[TASK TO COMPLETE] With the line containing "How do I perform: Switch to the Workers tab?" as the start and the line containing "Image resolution: width=600" as the end, transcribe that span of the entries below exactly, including both.

MATERIAL TO PROCESS START

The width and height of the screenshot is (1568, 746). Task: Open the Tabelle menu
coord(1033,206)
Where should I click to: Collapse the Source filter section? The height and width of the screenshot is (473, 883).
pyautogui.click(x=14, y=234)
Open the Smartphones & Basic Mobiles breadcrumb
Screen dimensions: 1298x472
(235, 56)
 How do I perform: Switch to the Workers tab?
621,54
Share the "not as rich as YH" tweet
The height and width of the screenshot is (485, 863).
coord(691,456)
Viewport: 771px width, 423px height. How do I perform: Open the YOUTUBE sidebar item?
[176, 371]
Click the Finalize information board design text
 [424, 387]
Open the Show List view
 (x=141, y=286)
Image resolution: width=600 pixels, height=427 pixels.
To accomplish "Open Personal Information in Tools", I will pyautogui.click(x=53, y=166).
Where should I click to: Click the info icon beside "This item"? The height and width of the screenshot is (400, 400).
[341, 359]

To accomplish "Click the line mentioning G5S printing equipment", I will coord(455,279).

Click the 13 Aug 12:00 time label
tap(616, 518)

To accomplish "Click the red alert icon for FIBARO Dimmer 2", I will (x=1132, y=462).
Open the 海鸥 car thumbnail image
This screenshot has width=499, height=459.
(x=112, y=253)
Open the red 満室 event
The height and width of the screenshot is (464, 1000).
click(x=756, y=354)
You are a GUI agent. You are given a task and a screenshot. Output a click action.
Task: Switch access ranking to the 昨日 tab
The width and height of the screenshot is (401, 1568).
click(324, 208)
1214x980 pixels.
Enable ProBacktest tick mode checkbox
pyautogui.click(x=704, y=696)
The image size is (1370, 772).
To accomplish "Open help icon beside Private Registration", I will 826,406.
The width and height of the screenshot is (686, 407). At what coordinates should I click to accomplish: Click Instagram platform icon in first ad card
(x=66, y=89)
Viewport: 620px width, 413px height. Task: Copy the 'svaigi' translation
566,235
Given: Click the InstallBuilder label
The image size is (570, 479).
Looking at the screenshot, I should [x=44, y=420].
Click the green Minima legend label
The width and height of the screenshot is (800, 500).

MATERIAL TO PROCESS END

[EXERCISE RESPONSE]
 How do I perform: Switch to the Workers tab?
621,54
Share the "not as rich as YH" tweet
The height and width of the screenshot is (485, 863).
coord(691,456)
Viewport: 771px width, 423px height. How do I perform: Open the YOUTUBE sidebar item?
[176, 371]
Click the Finalize information board design text
 [424, 387]
Open the Show List view
 (x=141, y=286)
Image resolution: width=600 pixels, height=427 pixels.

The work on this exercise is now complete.